The EAG states accounted for 46 percent of India’s 2011 population and 53 percent of its population growth. Both figures are certain to rise despite decreasing birth rates in each state. The sharpest TFR declines over the past few decades have been in states that have been well administered and happen to be in the south. Kerala, with a progressive history including significant rights for women, has a very low TFR of 1.7, as does Tamil Nadu, another southern state.6 Andhra Pradesh, whose government aggressively promoted family planning to the point where 39 percent of married women ages 20 to 24, 69 percent of those ages 25 to 29, and 79 percent of those ages 30 to 34 have been sterilized, has a TFR of 1.8.7 That is in stark contrast to the EAG states where the TFR is 3.9 in Bihar, 3.8 in Uttar Pradesh, and 3.3 in Madhya Pradesh and Rajasthan. Birth rates are slowly declining in those states but they nonetheless increased by more than 20 percent from 2001 to 2011. And those increases mask somewhat higher growth because a considerable numbers of workers and their families leave to find work in cities or other states. The big question for India’s total population is: Will fertility in those states continue to decline and to what level? A TFR of about 2.1 is generally required for a population to stop growing, but the future course of fertility in those states cannot be predicted.

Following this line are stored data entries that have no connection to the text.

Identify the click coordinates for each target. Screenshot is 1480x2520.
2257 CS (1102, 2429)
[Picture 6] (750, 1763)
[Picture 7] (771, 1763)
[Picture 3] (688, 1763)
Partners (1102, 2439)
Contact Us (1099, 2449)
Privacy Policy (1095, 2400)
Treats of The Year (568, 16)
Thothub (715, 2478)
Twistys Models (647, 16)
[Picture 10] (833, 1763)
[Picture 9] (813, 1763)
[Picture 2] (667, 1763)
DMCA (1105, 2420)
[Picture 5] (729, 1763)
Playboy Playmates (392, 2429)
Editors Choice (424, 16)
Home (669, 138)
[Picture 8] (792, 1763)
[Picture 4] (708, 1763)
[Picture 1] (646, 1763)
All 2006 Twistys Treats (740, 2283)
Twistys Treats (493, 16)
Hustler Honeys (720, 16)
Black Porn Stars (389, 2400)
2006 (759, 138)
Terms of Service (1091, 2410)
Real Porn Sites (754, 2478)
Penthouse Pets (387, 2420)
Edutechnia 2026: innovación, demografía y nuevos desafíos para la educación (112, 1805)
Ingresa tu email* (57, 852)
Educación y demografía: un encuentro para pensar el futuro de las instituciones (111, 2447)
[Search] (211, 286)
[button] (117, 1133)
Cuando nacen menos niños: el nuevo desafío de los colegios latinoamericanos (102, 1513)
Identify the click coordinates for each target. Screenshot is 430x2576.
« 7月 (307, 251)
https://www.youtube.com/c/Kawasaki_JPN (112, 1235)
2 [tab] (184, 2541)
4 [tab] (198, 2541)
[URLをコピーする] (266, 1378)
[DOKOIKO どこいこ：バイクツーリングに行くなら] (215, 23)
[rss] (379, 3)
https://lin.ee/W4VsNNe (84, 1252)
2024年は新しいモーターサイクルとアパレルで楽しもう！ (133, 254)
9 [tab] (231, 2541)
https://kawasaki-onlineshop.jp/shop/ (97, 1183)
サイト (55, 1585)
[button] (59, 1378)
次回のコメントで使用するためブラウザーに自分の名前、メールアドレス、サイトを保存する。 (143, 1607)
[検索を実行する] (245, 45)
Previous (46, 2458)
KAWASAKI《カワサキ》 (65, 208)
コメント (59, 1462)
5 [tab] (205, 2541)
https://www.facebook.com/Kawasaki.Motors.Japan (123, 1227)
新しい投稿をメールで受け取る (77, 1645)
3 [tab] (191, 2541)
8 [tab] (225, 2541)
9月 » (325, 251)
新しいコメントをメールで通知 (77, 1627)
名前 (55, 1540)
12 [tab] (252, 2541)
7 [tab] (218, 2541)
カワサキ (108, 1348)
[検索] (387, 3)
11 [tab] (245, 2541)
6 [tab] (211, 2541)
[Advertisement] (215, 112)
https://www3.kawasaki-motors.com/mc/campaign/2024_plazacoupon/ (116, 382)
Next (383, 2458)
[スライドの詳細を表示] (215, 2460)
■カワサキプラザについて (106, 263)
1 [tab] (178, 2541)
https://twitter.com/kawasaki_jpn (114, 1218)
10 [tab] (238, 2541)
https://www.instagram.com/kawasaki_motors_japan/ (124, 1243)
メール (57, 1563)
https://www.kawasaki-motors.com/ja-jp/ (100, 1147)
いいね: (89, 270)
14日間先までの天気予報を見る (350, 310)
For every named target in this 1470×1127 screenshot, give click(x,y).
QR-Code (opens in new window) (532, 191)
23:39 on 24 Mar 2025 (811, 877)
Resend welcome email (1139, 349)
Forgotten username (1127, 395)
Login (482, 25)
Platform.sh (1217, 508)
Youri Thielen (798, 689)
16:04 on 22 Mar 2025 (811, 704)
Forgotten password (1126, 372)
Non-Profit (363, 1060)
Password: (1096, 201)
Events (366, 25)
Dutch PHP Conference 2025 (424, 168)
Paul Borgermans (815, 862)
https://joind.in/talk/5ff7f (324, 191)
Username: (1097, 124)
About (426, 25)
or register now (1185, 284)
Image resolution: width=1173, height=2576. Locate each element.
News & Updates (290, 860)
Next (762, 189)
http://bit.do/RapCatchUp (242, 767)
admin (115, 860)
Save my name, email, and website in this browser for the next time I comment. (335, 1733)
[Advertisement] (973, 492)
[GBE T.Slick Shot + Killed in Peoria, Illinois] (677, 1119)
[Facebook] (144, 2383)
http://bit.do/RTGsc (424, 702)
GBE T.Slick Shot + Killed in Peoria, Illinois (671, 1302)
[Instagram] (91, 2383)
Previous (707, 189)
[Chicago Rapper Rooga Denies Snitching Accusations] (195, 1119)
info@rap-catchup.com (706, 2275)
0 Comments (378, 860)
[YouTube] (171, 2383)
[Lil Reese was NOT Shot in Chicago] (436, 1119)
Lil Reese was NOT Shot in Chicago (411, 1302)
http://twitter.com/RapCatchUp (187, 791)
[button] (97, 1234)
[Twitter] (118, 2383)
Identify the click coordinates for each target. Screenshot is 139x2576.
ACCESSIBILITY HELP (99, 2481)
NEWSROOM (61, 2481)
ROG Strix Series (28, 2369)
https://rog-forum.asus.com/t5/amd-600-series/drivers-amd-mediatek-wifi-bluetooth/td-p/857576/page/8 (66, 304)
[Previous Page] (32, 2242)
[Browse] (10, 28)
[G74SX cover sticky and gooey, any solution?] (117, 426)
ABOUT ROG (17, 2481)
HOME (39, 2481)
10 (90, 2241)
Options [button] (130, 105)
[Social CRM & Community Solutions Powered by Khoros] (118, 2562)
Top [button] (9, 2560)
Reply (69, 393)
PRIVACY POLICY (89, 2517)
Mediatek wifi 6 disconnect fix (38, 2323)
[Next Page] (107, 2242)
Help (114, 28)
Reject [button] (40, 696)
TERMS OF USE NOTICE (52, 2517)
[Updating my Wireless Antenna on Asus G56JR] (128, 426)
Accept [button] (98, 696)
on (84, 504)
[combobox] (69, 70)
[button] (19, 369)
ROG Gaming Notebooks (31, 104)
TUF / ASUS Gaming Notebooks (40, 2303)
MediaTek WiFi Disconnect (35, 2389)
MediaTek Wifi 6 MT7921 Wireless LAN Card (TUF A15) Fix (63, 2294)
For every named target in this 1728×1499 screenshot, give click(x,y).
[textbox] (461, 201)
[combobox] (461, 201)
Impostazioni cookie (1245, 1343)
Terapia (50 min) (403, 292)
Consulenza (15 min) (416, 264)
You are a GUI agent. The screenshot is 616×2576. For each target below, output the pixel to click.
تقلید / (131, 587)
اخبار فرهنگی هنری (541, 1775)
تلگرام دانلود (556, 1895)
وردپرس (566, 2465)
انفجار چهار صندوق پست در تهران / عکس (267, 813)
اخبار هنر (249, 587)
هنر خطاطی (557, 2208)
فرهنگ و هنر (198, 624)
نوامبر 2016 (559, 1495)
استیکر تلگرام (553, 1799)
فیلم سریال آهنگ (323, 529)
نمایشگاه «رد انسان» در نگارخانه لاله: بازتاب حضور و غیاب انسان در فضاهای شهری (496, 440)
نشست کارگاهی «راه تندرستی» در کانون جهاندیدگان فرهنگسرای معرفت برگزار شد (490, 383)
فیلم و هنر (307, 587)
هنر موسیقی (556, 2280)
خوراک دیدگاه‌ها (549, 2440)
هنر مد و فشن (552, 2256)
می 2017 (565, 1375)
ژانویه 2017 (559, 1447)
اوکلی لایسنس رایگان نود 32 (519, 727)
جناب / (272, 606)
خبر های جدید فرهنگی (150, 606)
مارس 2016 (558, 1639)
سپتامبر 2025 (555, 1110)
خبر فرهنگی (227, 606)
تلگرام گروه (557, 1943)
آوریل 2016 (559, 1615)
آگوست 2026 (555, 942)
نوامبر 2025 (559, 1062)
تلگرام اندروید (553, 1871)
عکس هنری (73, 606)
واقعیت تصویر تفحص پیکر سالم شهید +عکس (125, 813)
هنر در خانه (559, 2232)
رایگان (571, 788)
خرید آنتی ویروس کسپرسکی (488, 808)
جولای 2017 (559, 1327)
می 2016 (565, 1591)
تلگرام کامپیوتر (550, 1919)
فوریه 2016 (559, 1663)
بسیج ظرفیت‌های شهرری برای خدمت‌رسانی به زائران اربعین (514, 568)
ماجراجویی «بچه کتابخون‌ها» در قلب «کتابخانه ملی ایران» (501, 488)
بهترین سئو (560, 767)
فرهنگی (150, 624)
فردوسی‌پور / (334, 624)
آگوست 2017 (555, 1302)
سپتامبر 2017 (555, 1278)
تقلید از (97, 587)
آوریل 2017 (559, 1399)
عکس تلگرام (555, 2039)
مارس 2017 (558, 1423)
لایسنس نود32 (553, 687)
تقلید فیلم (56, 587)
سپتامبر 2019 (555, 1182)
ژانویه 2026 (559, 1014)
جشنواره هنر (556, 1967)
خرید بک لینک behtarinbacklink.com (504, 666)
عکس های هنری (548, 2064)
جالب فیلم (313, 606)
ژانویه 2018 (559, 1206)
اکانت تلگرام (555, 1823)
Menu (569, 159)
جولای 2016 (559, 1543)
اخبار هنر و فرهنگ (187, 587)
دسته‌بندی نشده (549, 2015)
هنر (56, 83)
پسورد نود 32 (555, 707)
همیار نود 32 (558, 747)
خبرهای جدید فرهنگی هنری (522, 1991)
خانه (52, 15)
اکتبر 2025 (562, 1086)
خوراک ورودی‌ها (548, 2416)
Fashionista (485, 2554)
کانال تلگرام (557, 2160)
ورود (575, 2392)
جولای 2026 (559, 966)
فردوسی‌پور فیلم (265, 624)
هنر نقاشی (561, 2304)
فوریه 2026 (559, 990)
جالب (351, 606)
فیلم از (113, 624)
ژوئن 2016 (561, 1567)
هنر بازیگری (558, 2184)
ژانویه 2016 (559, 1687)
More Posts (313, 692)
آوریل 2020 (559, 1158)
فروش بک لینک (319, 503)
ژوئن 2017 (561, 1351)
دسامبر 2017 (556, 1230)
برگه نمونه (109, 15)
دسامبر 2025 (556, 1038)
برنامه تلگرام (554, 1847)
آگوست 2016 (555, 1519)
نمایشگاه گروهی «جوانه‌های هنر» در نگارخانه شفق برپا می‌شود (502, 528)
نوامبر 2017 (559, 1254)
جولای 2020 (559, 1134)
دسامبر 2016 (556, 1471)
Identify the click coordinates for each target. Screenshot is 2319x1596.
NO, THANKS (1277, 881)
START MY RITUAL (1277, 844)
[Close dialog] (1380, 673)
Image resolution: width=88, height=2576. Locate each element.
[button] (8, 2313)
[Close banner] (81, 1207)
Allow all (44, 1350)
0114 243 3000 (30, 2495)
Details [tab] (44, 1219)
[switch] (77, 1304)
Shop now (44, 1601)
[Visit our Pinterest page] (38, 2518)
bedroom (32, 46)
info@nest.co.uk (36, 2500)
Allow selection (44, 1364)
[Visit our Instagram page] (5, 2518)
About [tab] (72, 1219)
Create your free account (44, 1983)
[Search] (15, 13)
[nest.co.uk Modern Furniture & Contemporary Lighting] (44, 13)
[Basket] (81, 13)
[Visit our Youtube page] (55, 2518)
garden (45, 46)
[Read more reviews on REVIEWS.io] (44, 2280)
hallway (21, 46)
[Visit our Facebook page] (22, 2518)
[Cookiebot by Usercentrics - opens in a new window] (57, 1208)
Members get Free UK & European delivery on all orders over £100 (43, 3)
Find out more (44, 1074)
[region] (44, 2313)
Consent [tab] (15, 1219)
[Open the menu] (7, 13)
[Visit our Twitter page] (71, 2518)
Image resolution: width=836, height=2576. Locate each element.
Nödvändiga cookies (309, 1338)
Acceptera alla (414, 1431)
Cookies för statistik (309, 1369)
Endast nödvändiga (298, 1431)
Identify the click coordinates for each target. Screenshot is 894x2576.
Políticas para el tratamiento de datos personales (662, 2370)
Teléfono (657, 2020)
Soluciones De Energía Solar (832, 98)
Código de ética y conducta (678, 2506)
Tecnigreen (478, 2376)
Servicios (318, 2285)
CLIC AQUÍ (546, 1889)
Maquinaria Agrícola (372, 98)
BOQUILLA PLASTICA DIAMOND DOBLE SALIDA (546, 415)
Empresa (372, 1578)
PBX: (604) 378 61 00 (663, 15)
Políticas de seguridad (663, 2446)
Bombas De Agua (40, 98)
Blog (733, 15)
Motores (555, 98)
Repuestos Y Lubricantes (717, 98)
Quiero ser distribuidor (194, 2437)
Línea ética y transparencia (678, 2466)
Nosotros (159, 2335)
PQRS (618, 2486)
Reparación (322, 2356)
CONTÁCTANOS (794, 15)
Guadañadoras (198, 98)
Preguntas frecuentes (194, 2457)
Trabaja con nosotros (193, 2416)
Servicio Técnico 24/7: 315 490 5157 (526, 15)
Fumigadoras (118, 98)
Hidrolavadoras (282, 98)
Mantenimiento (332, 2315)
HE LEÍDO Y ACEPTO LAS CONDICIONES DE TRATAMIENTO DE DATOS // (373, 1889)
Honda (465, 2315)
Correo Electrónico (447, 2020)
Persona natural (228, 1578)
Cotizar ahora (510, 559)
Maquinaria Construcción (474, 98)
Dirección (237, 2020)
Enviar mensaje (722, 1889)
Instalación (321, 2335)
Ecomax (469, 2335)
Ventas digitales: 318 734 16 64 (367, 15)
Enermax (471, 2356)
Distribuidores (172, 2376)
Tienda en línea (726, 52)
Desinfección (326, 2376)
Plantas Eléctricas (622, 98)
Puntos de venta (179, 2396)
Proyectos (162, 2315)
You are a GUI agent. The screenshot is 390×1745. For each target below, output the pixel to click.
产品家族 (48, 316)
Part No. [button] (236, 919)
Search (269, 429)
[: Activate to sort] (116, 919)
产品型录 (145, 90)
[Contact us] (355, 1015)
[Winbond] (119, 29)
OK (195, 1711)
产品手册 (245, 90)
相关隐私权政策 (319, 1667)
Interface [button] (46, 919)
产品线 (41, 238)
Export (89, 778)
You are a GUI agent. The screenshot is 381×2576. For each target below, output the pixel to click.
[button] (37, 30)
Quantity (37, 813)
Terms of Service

The census found a continuing increase in literacy. Overall, 74 percent of the population 7 years and older was listed as literate—82 percent for males and 65 percent for females. Literacy for females rose faster so the gap between the sexes narrowed from 2001; female literacy is now 17 percent lower than males, compared with a 22 percent gap in 2001. While the EAG states lag behind the non-EAG states, they also have shown notable improvement, from 57 percent of the population literate in 2001 to 69 percent in 2011. For females, literacy passed 50 percent for the first time in the 2011 Census at 58 percent, a 15 percent increase since 2001. However, literacy figures as reported in the census should be taken with caution. Often, the person responding for the household may report a household member as literate if he or she has any schooling at all. In this case, literacy may be marginal at best; people can lose literacy through lack of use in daily life.8

The 2011 Census of India reaffirms familiar patterns of global demographic change. As in much of the developing world, population growth in India has become heavily concentrated in the poorest areas with large populations. India’s future is largely dependent upon fertility decline in the EAG states.

 


References

  1. Provisional results of the census can be found at www.censusindia.gov.in/.
  2. Readers are advised that the figures given in the census tables are often given in the Indian style of lakhs and crores and can be initially confusing. One lakh=100,000, while one crore=10,000,000. Thus, the 2011 population of the state of Maharashtra shown as 11,23,72,972 is not a misprint. It is 11 crore+23.72972 lakh, or 110,000,000+2,372,972=112,372,972.
  3. India reports sex ratios the inverse from most countries, females per 100 males. Sex ratios here have been converted to the more usual global practice of males per 100 females.
  4. For more information, read PRB’s Discuss Online in 2009 with Leela Visaria, researcher and president of the Asian Population Association.
  5. The TFR is the average number of children a woman would bear in her lifetime if the birth rate of a given year were to remain constant.
  6. Government of India Ministry of Home Affairs, Sample Registration System Report 2008 (New Dehli: Ministry of Home Affairs, 2009).
  7. International Institute for Population Sciences (IIPS) and Macro International, National Family Health Survey (NFHS-3), 2005-2006 (Mumbai: IIPS, 2007).